- [Supplied data]
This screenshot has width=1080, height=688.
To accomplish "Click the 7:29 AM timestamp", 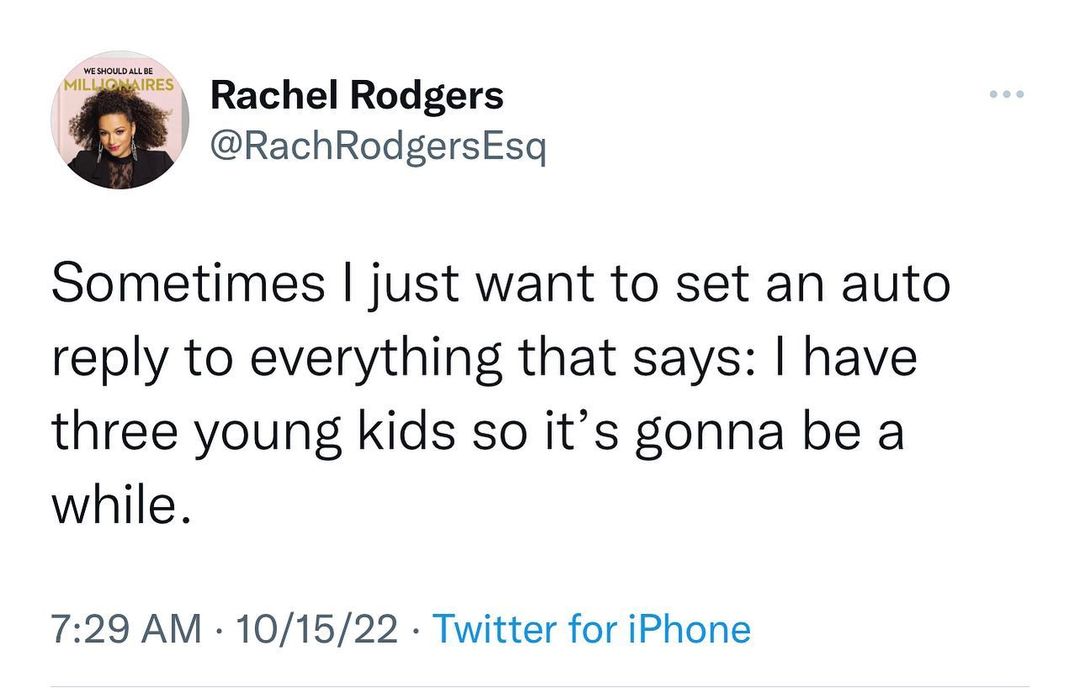I will tap(124, 629).
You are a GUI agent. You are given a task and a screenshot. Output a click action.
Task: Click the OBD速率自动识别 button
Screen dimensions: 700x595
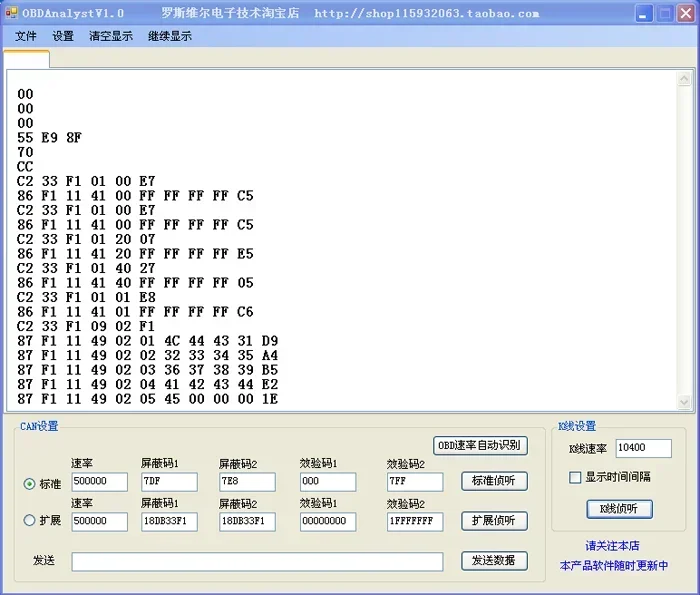click(480, 445)
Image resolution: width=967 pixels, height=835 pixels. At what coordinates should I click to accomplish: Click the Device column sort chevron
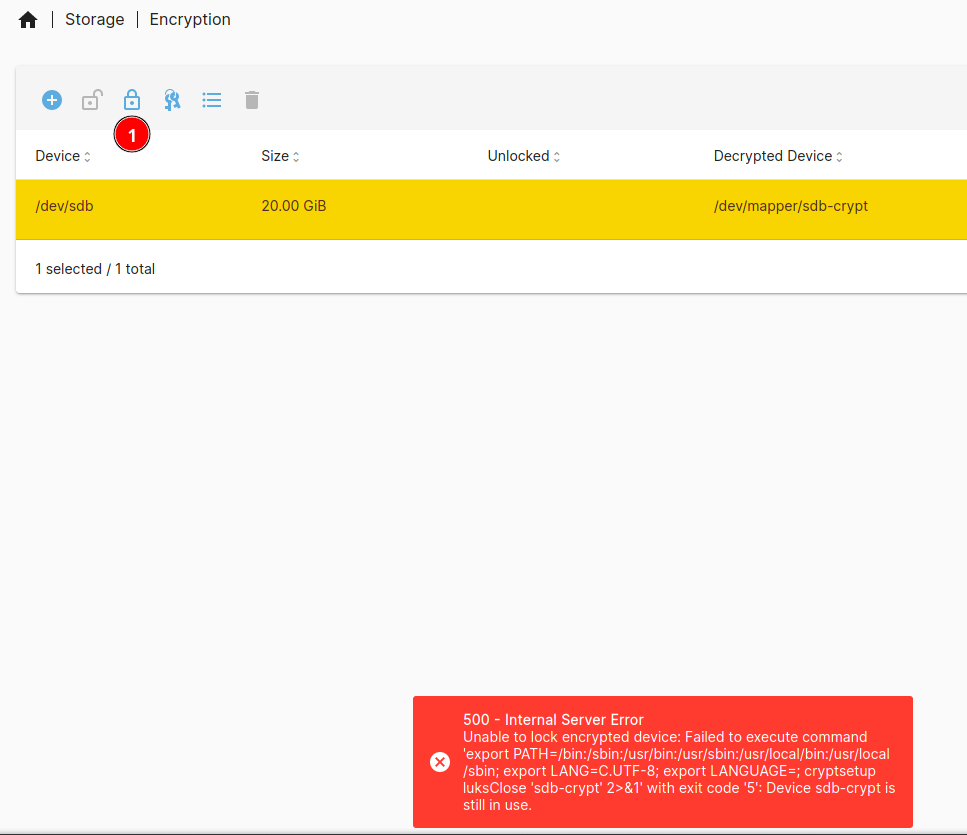pyautogui.click(x=87, y=156)
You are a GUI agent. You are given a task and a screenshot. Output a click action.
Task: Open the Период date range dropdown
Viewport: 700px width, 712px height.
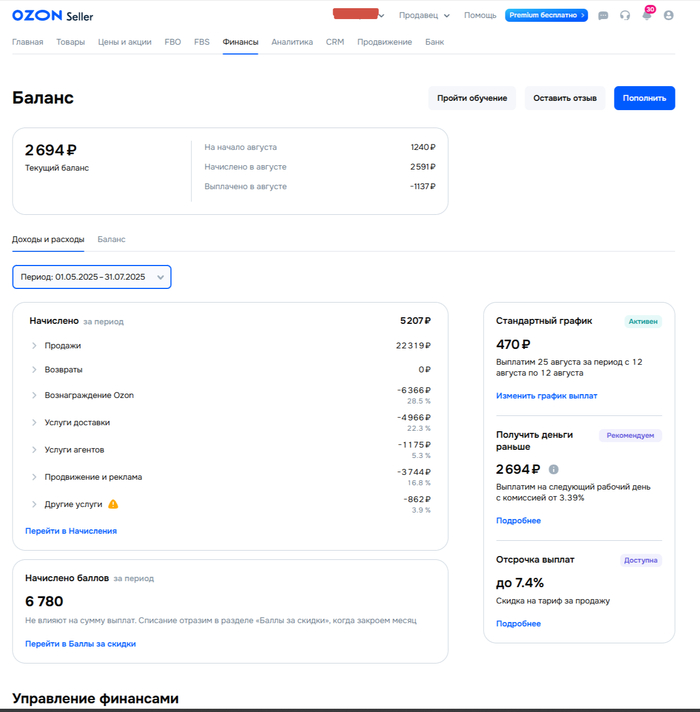[92, 277]
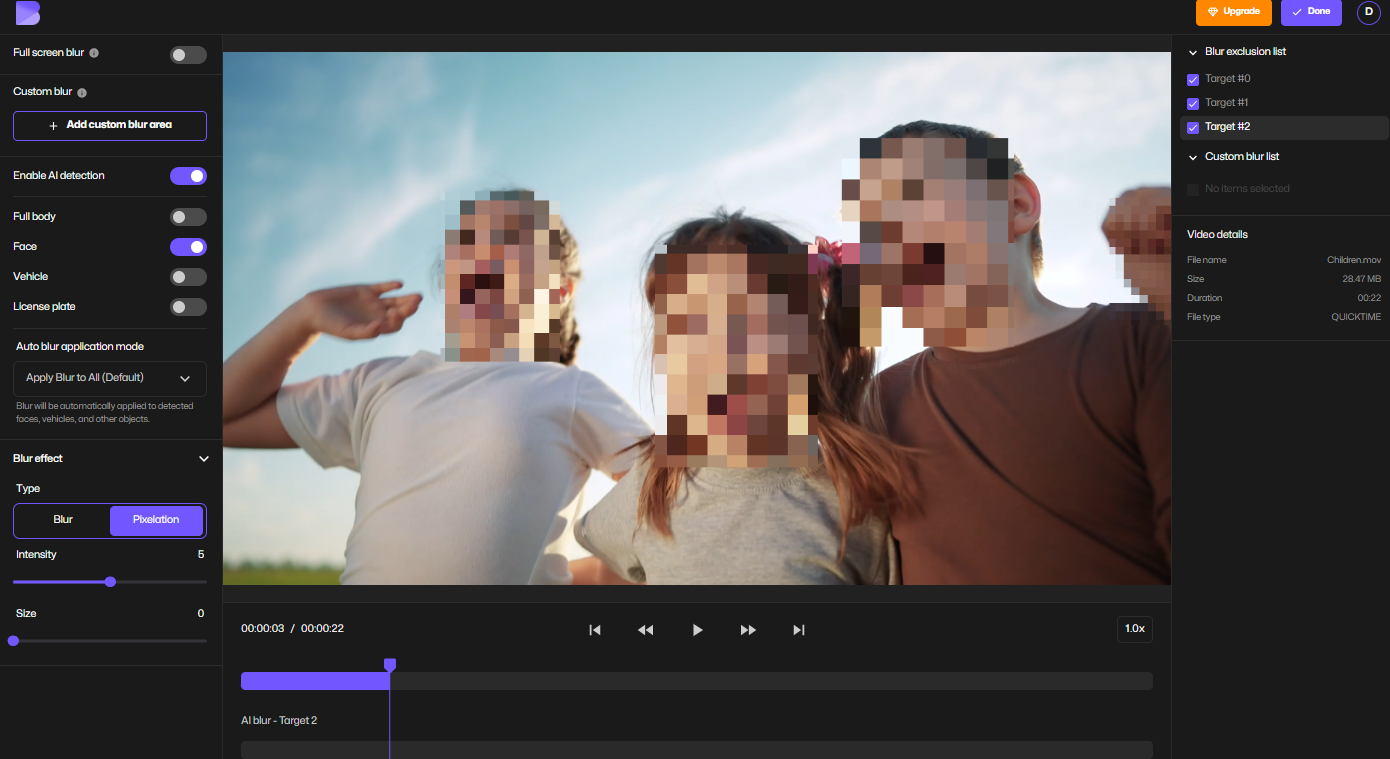Select the Pixelation effect type

click(x=157, y=520)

- [The request] Reproduce verbatim the stretch of the records from the line containing "Image resolution: width=967" through the end of the records, leaving out the pictures.

- [Answer in full]
Image resolution: width=967 pixels, height=835 pixels. At what coordinates should I click to accomplish: Click the Device column sort chevron
pyautogui.click(x=87, y=156)
You are a GUI agent. You are given a task and a screenshot. Output a click action.
Task: Open the Период date range dropdown
Viewport: 700px width, 712px height.
[92, 277]
Select the Pixelation effect type

click(x=157, y=520)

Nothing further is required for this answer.